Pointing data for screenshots

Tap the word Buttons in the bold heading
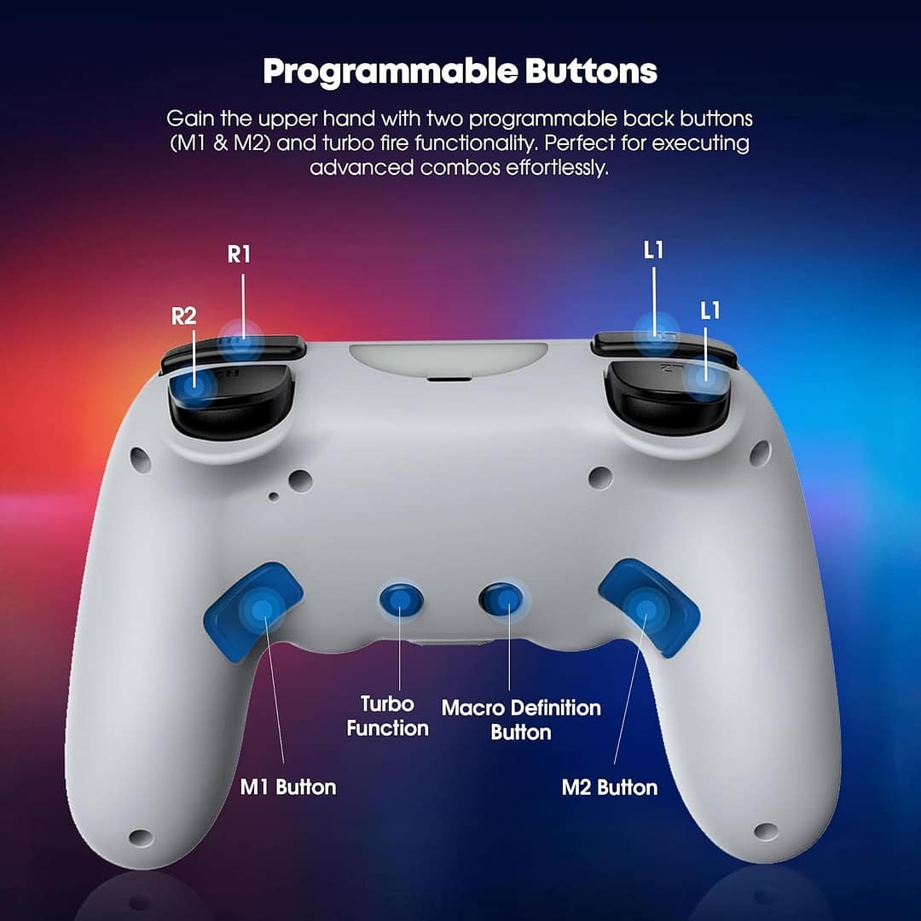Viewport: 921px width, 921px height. pyautogui.click(x=591, y=72)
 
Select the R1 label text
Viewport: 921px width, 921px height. pyautogui.click(x=240, y=255)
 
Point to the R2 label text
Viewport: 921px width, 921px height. pyautogui.click(x=184, y=316)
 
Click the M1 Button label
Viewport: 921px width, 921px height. pyautogui.click(x=287, y=786)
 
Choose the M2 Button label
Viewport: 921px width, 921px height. pyautogui.click(x=610, y=787)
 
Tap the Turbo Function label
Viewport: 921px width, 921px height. pyautogui.click(x=388, y=716)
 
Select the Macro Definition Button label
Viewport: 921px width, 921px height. pyautogui.click(x=521, y=720)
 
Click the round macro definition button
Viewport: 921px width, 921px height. pyautogui.click(x=501, y=599)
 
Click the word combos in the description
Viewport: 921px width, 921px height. pyautogui.click(x=457, y=166)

■ Task prompt:
Can you update the records above so that every "Viewport" becomes "Window", with nothing else changed and the pictures left out?

■ Response to this task:
Tap the word Buttons in the bold heading
Window: 921px width, 921px height. pyautogui.click(x=591, y=72)
 
Select the R1 label text
Window: 921px width, 921px height. pyautogui.click(x=240, y=255)
 
Point to the R2 label text
Window: 921px width, 921px height. pyautogui.click(x=184, y=316)
 
Click the M1 Button label
Window: 921px width, 921px height. pyautogui.click(x=287, y=786)
 
Choose the M2 Button label
Window: 921px width, 921px height. pyautogui.click(x=610, y=787)
 
Tap the Turbo Function label
Window: 921px width, 921px height. pyautogui.click(x=388, y=716)
 
Select the Macro Definition Button label
Window: 921px width, 921px height. pyautogui.click(x=521, y=720)
 
Click the round macro definition button
Window: 921px width, 921px height. pyautogui.click(x=501, y=599)
 
Click the word combos in the description
Window: 921px width, 921px height. pyautogui.click(x=457, y=166)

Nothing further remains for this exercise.